A leading Catholic charity is preparing a second wave of help for Beirut amid growing fears that last month’s explosion could spark an exodus of Christians from Lebanon.
With reports circulating that more than 100 churches, convents, Church-run schools and other institutes are in need of repairs following the blast on 4th August, a fact-finding and project-assessment team from Aid to the Church in Need (ACN) is due to visit the Lebanese capital ahead of drawing up plans to provide pastoral support before the onset of winter.
The aid would come on top of the €250,000 (£220,750) emergency help provided by the charity within days of the explosion – food packages and other urgent items for nearly 6,000 families worst affected by the catastrophe.
Regina Lynch, ACN Director of Projects, said: “There is a real fear that there could be an exodus of Christians.”
Underlining that the Christian quarter of Beirut had borne the brunt of the blast, Ms Lynch said the Christian community needed reassurance of a plan to repair their structures to enable the faithful to continue what she called their “vital role as bridge builders” reaching out to both Sunni and Shi‘a Muslims.
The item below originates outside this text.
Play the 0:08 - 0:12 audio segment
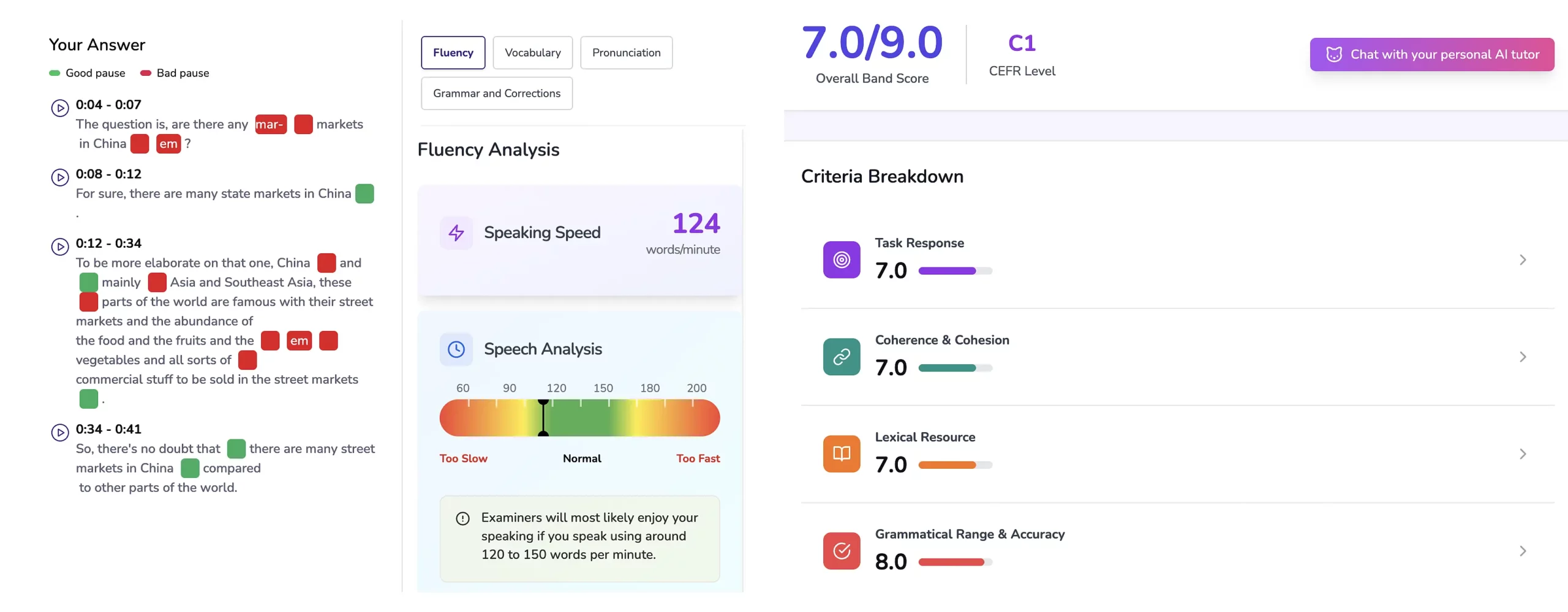The image size is (1568, 612). (x=59, y=177)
She stressed the need to support many of the damaged convents and other religious institutes which operate schools, hospitals, clinics and other critical welfare support across Beirut, Lebanon and beyond.
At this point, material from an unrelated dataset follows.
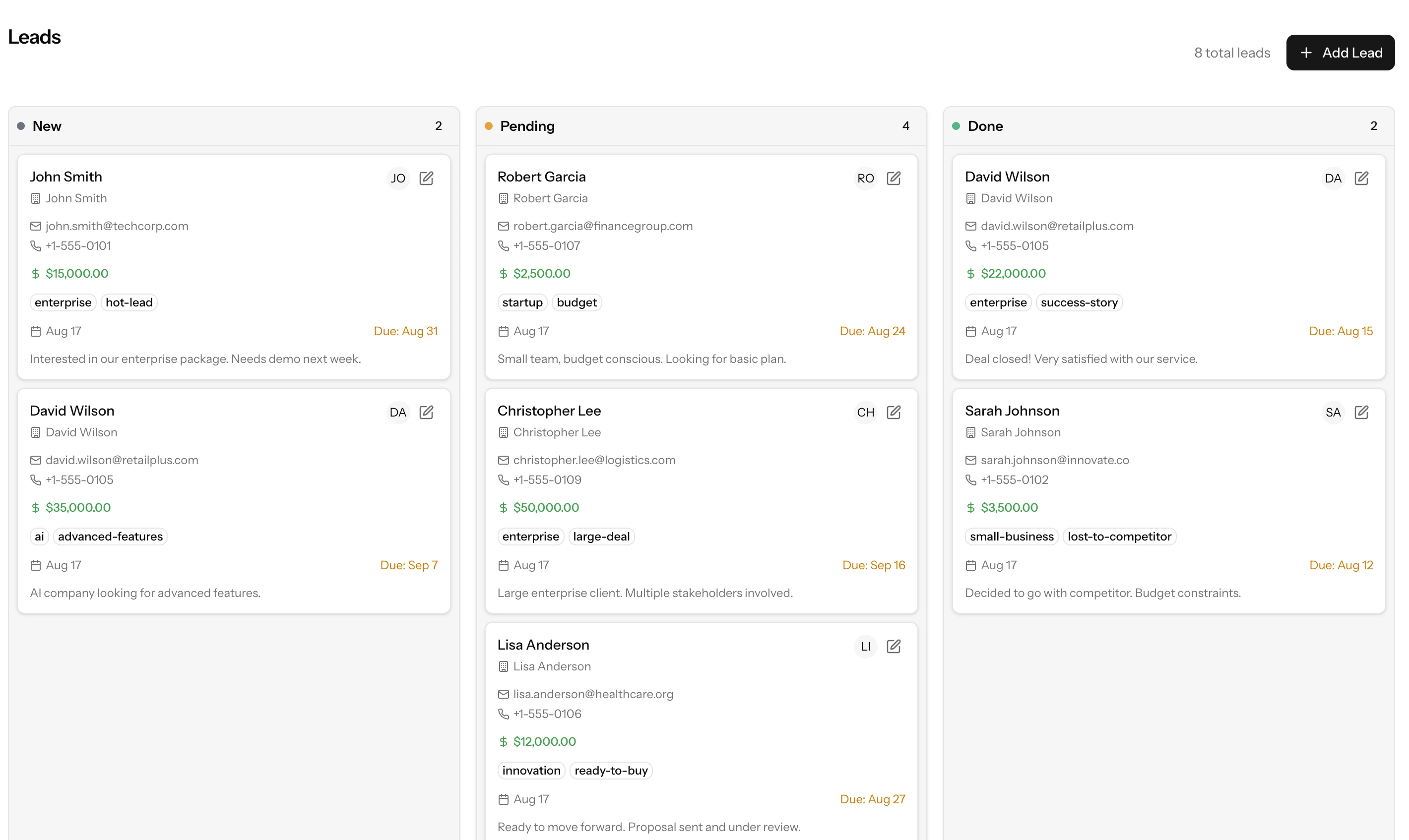Click the dollar icon next to $50,000.00
This screenshot has width=1409, height=840.
tap(504, 507)
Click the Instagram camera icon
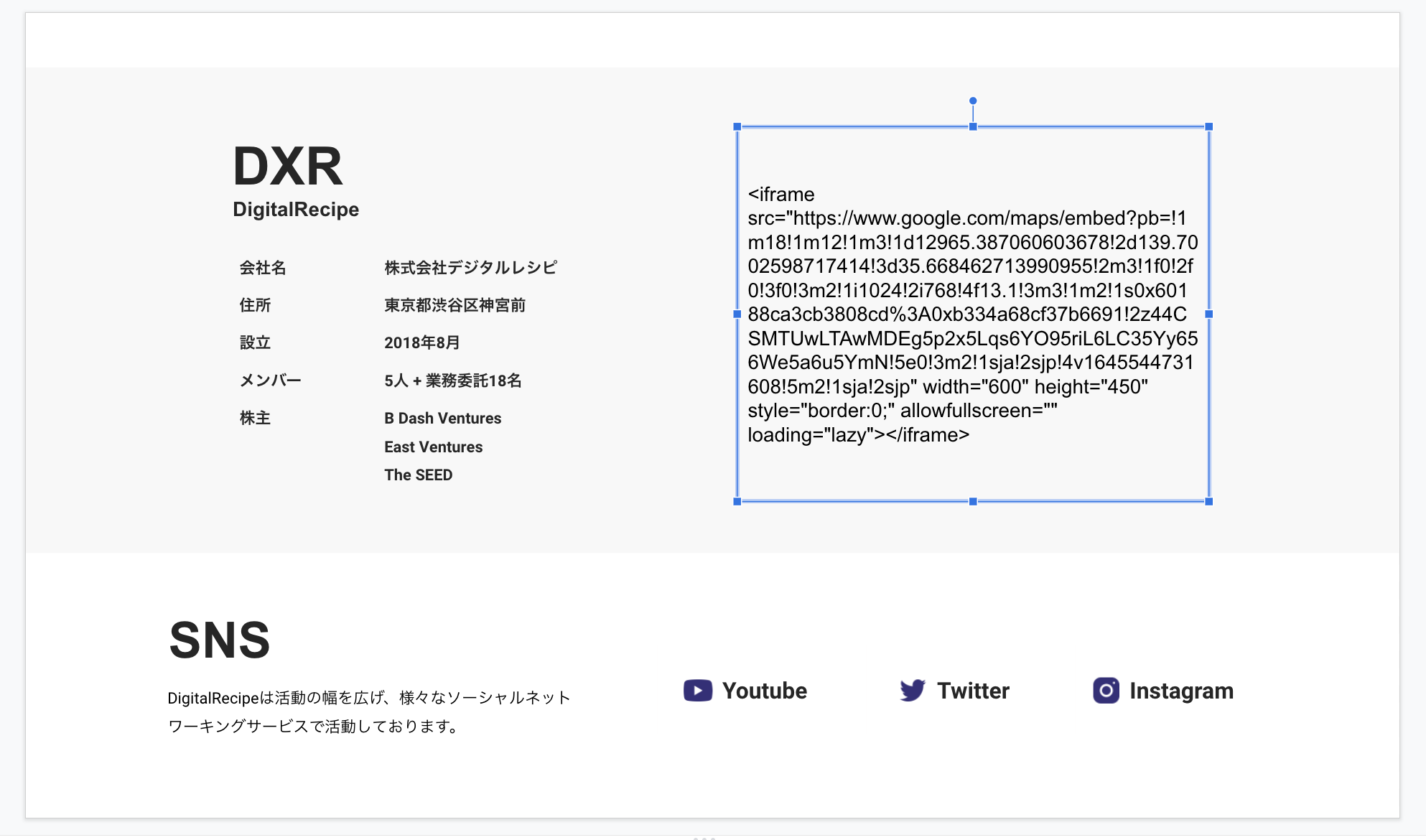The width and height of the screenshot is (1426, 840). [1106, 691]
Ms Lynch said: “What happened on 4th August could turn out to be the straw that breaks the camel’s back, making Christians who are concerned by the declining economic and political situation lose patience and feel the only way to secure a brighter future for their families is to start a new life elsewhere.
“We want to show them that, through our assistance, there is a future for them in a country which for so long has been a beacon of Christianity for the Middle East and beyond.”
ACN is coordinating its aid for Beirut with other Catholic organisations, each taking responsibility for designated areas – repair of homes, education, medical care and infrastructure.
As many as 300,000 families in Beirut were displaced by the blast and Ms Lynch emphasised the need for ongoing emergency assistance, saying it would take time before their homes were repaired.
Thanking ACN benefactors for their support, she said: “We were truly overwhelmed by the sympathy and generosity of the many, many people who responded so compassionately in support of those suffering in Beirut.
“The messages we have received from those we are helping in Beirut make clear their gratitude to all who responded – the message was clear: those suffering are not alone.”
Pope Francis has called for a day of prayer and fasting for Lebanon tomorrow (Friday). Ms Lynch urged people to take part.